Besonders der Präfrontale Cortex ist ein Areal in der Hirnrinde, der unbewusste emotionale Reize des Limbischen Systems in bewusst wahrnehmbare Gefühle umwandelt. Über das bewusste Wahrnehmen dieses Gefühls verstehen wir, was mit uns geschieht. „Ich bin wütend! Ich bin wütend, weil ich zum einen den Fleck aufwischen muss und zum anderen, weil wir später mit dem Essen anfangen werden, das dann schon kalt ist und nicht mehr so gut schmeckt.

Aber ist dieser Fleck wirklich so schlimm? Lohnt es sich deshalb, die Stimmung wie beim letzten Abendessen zu verderben?“ Mit dem Vergleich der gegenwärtigen Situation mit früheren Erlebnissen wird nach abschließender Analyse im Limbischen System das Handeln modifiziert. Die Wut darüber, dass sich die Mahlzeit verzögert und der Fleck aufgewischt werden muss, kann neu bewertet werden. Wird sie als „die Aufregung lohnt sich nicht!“ bewertet, geht das Herzrasen in ein ruhiges Atmen über und die Stimme wird leiser.
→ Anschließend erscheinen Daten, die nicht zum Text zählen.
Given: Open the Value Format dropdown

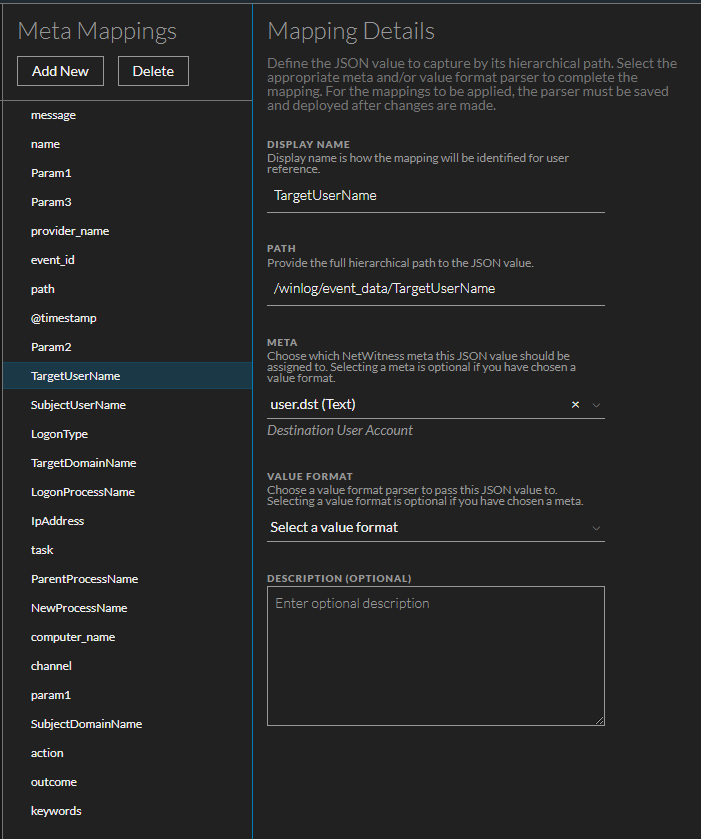Looking at the screenshot, I should pyautogui.click(x=435, y=527).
Gefühle werden mental bewusst wahrgenommen, wenn das Gehirn die emotionalen Reaktionen des Körpers mithilfe seiner gespeicherten Erfahrungen abgleicht.

Tief durchatmen

Unsere Mimik im Gesicht verrät viel über unsere Emotionen, denen wir über Sprache und Körperhaltung noch mehr Ausdruck verleihen können. Sich seine Gefühle bewusst zu machen, ist der erste Schritt, achtsam mit ihnen umzugehen. Langsamer werden und sich zu beruhigen, um wieder im Bereich des Präfrontalen Cortex zu arbeiten, hilft uns, dass Gefühle uns nicht überfluten und wir besonnener reagieren können. Also nicht brüllen, sondern erst einmal bis zehn zählen, aber rauf und nicht wie beim Countdown runter. „Na hat das Saftmonster wieder zugeschlagen?! Nimm schnell den Lappen und wisch alles auf! Wir fangen schon mal an.“ Und schon kann unser gemeinsames Essen in guter Stimmung weitergehen.